La Cámara de Cuentas de Andalucía ha emitido una opinión desfavorable sobre el cumplimiento de la legalidad del Ayuntamiento de Garrucha (Almería) en el ejercicio 2022 y ha rechazado pronunciarse sobre sus cuentas al detectar graves deficiencias en contratación, personal, control interno y tesorería, entre ellas 7,87 millones de euros en gastos sin cobertura contractual entre 2015 y 2024.
El informe provisional de fiscalización, incluido en el Plan Anual de Actuación de 2024 de la Cámara de Cuentas, concluye que las actividades y operaciones desarrolladas por la entidad local "no resultan conformes con la normativa aplicable a la gestión de los fondos públicos" debido a la importancia de los incumplimientos detectados.
Entre las principales irregularidades, el órgano fiscalizador señala que 23 proveedores facturaron al Ayuntamiento 1,06 millones de euros en 2022 sin la previa tramitación del procedimiento contractual establecido, vulnerando la Ley de Contratos del Sector Público.
La Cámara extiende el alcance temporal del problema y cifra en 7,87 millones de euros el volumen de gastos sin cobertura contractual detectados entre los años 2015 y 2024 -todo el mandado de la socialista María López Cervantes, que gobernó el municipio entre 2015 y 2023, y el primer año de Pedro Zamora (PP)-.
Además, recoge que el propio Ayuntamiento reconoce que no formalizó contratos administrativos conforme al procedimiento legal desde al menos 1975 hasta 2018, año en el que adjudicó el primero, mientras que en ejercicios posteriores el número de expedientes formalizados fue aumentando progresivamente.

El informe también cuestiona el sistema de control interno municipal. Según la Cámara, en 2022 no se ejerció la función interventora, esto es, no hubo fiscalización previa de gastos, pagos ni control financiero, una situación que se habría prolongado hasta noviembre de 2024. El propio interventor atribuye esta circunstancia a la falta de tiempo.
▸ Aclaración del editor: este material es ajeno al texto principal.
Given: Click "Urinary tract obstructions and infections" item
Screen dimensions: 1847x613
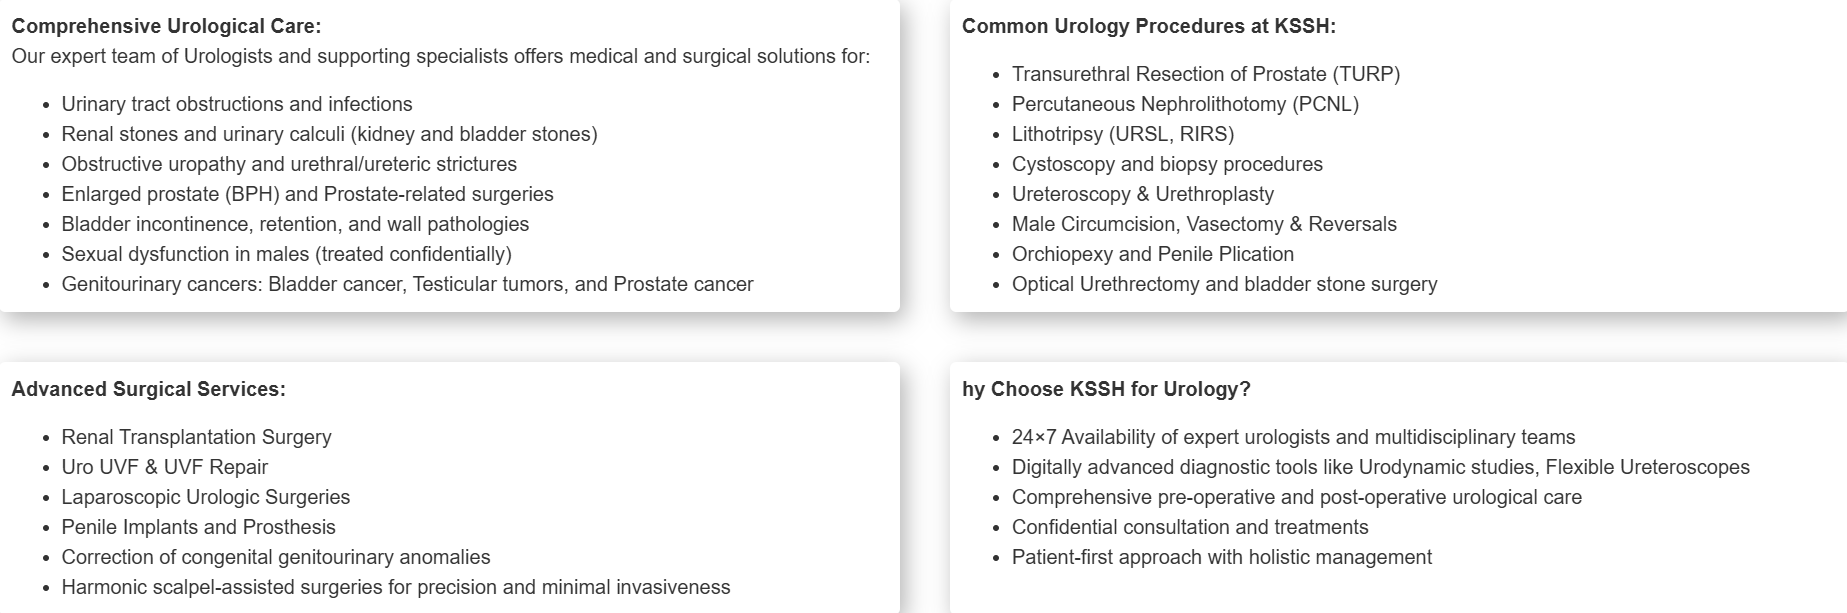Looking at the screenshot, I should [x=237, y=104].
En materia de personal, el órgano fiscalizador aprecia posibles indicios de responsabilidad contable en varios supuestos. Así, sostiene que el interventor municipal percibió en 2022 2.984,44 euros por encima del límite legal previsto para puestos desempeñados en régimen de acumulación, exceso que eleva a 14.011,68 euros entre 2020 y 2024.
Asimismo, apunta a irregularidades en el abono de horas extraordinarias y señala que el Ayuntamiento pagó 155.803,50 euros en gratificaciones a 107 empleados públicos sin constancia previa de que se correspondieran con trabajos realizados fuera de la jornada normal, además de identificar 17 trabajadores que habrían superado el límite máximo anual de horas extra, con pagos de al menos 75.136,50 euros por encima del máximo legal permitido.
La fiscalización también detecta anomalías en la organización institucional, como el hecho de que una concejal en régimen de dedicación parcial percibiera unas retribuciones equivalentes a las de otros dos ediles con dedicación exclusiva, o que miembros de la corporación cobraran importes superiores a los aprobados por el pleno municipal.
Otro de los aspectos destacados del informe afecta a la tesorería municipal y al aparcamiento subterráneo. Sostiene que vigilantes del parking manejaron durante años dinero en efectivo derivado del cobro de fianzas por mandos a distancia sin cobertura en ordenanza, sin control contable y sin autorización formal, además de no ingresarse esos fondos en cuentas municipales salvo un ingreso puntual de 910 euros realizado en 2025, por lo que afirma desconocer el destino del dinero desde 2014.
Finalmente, el balance económico anual quedó afectado por la contabilización de cuatro millones de euros procedentes del canon del agua, un ingreso anticipado correspondiente a un periodo de 25 años que, según la Cámara de Cuentas, no fue periodificado correctamente.
Este órgano realiza en su informe diversas recomendaciones para corregir las deficiencias detectadas en la gestión económica y administrativa del consistorio levantino.